Num comunicado divulgado nas redes sociais, na sexta-feira, a Presidente interina revelou que o acordo permitirá “um aumento considerável da produção de petróleo com a participação de operadores privados”.

O protocolo prevê “o desenvolvimento de 17 campos estratégicos, com um potencial comprovado de 65 mil milhões de barris de petróleo”, sublinhou Rodríguez.

A dirigente acrescentou que prevê “um investimento de mais de 100 mil milhões de dólares [86 mil milhões de euros] e mais de 209 mil milhões de dólares [180 mil milhões de euros] em receitas fiscais para o Estado”.

A líder expressou “profunda gratidão” a Donald Trump, e ao chefe da diplomacia dos Estados Unidos (EUA), Marco Rubio, pela “sua disponibilidade para desenvolver” uma aliança que descreveu como “um marco histórico nas relações bilaterais”.

Rodríguez afirmou que o acordo foi assinado graças ao “fortalecimento das relações” entre Caracas e Washington, que retomaram formalmente os laços diplomáticos em março, após um hiato de sete anos.

O protocolo facilitará um “fluxo significativo de investimentos destinados à recuperação e reconstrução da infraestrutura estratégica para o desenvolvimento” da indústria de hidrocarbonetos da Venezuela, garantiu a Presidente interina.

A Venezuela possui uma das maiores reservas de petróleo do mundo, estimada em 303 mil milhões de barris de crude, o que representa cerca de 17% da oferta mundial, segundo a Administração de Informação Energética norte-americana.

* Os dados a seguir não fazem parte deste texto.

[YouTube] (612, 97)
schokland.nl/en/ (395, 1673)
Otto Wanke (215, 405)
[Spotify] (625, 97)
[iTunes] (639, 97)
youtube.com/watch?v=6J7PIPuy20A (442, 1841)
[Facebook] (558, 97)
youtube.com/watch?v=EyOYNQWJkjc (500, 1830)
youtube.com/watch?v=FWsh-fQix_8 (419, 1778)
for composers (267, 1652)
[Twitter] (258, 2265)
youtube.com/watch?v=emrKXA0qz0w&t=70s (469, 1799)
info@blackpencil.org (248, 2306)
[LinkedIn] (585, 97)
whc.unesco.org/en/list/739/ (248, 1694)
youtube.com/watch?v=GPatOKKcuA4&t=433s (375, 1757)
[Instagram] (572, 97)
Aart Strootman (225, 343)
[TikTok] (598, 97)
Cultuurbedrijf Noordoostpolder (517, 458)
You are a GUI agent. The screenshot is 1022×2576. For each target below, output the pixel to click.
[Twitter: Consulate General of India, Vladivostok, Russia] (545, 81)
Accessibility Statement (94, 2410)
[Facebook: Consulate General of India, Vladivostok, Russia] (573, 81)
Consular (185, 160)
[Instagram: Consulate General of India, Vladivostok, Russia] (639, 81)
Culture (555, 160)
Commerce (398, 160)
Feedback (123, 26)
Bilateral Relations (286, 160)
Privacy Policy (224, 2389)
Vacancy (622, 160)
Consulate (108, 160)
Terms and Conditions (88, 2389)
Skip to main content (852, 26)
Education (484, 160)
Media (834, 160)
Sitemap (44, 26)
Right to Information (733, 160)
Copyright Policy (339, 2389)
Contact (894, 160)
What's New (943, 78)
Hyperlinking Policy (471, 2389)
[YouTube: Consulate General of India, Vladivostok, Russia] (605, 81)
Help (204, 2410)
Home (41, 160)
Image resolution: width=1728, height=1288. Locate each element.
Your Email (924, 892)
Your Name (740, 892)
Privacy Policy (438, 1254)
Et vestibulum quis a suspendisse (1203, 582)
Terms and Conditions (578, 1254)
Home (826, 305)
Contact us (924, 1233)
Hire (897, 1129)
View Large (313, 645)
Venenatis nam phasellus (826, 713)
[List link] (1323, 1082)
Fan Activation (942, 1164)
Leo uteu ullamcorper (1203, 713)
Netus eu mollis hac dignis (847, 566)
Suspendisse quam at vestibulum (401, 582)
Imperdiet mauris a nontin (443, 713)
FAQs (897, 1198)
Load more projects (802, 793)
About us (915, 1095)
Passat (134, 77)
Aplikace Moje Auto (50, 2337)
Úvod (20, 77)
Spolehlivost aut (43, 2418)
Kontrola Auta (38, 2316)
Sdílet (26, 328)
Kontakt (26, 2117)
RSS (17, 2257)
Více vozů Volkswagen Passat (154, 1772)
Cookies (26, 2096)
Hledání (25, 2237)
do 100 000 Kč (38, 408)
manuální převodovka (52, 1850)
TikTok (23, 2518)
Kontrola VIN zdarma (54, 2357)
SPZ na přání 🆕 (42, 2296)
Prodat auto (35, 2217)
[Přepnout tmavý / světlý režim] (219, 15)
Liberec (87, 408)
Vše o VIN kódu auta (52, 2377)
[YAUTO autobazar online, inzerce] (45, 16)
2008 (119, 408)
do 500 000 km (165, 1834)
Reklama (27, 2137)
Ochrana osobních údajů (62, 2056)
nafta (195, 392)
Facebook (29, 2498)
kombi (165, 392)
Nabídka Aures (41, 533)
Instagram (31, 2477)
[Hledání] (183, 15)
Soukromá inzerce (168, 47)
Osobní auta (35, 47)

“Estes investimentos contribuirão não só para a recuperação e modernização da nossa indústria, mas também para o crescimento económico do nosso país, a segurança energética do nosso hemisfério e um maior equilíbrio nos mercados internacionais”, afirmou Rodríguez.

A antiga vice-presidente de Maduro indicou que o objetivo é “avançar para a consolidação de uma potência energética produtiva”, colocando as “imensas reservas ao serviço do desenvolvimento nacional, da criação de emprego, do aumento do rendimento dos trabalhadores e do bem-estar” dos venezuelanos.

“A Venezuela está, assim, a consolidar uma nova etapa de recuperação, crescimento, produção, segurança e prosperidade para o nosso povo”, acrescentou Rodríguez.

Na segunda-feira, a presidente interina tinha dito que o país está atualmente a produzir 1,23 milhões de barris por dia de petróleo, o nível mais elevado desde fevereiro de 2019.

Horas antes, Donald Trump anunciou que os Estados Unidos fecharam “o maior acordo de petróleo da história mundial”, para assumir o controlo de 65 mil milhões de barris das reservas de petróleo da Venezuela.

Trump enfrenta uma pressão crescente para lidar com os elevados preços da gasolina, enquanto a guerra no Irão completa seis meses sem previsão de término.

As reservas estratégicas de petróleo norte-americanas caíram no início de agosto para menos de 300 milhões de barris, uma redução de mais de 100 milhões de barris desde o início de 2026.

Ao contrário de outras partes do mundo, onde os geólogos têm de procurar petróleo inexplorado, as reservas de petróleo sob solo venezuelano estão em grande parte mapeadas e conhecidas, segundo os especialistas.

Mas, devido às fracas infraestruturas, o país produz apenas cerca de 1% do petróleo mundial.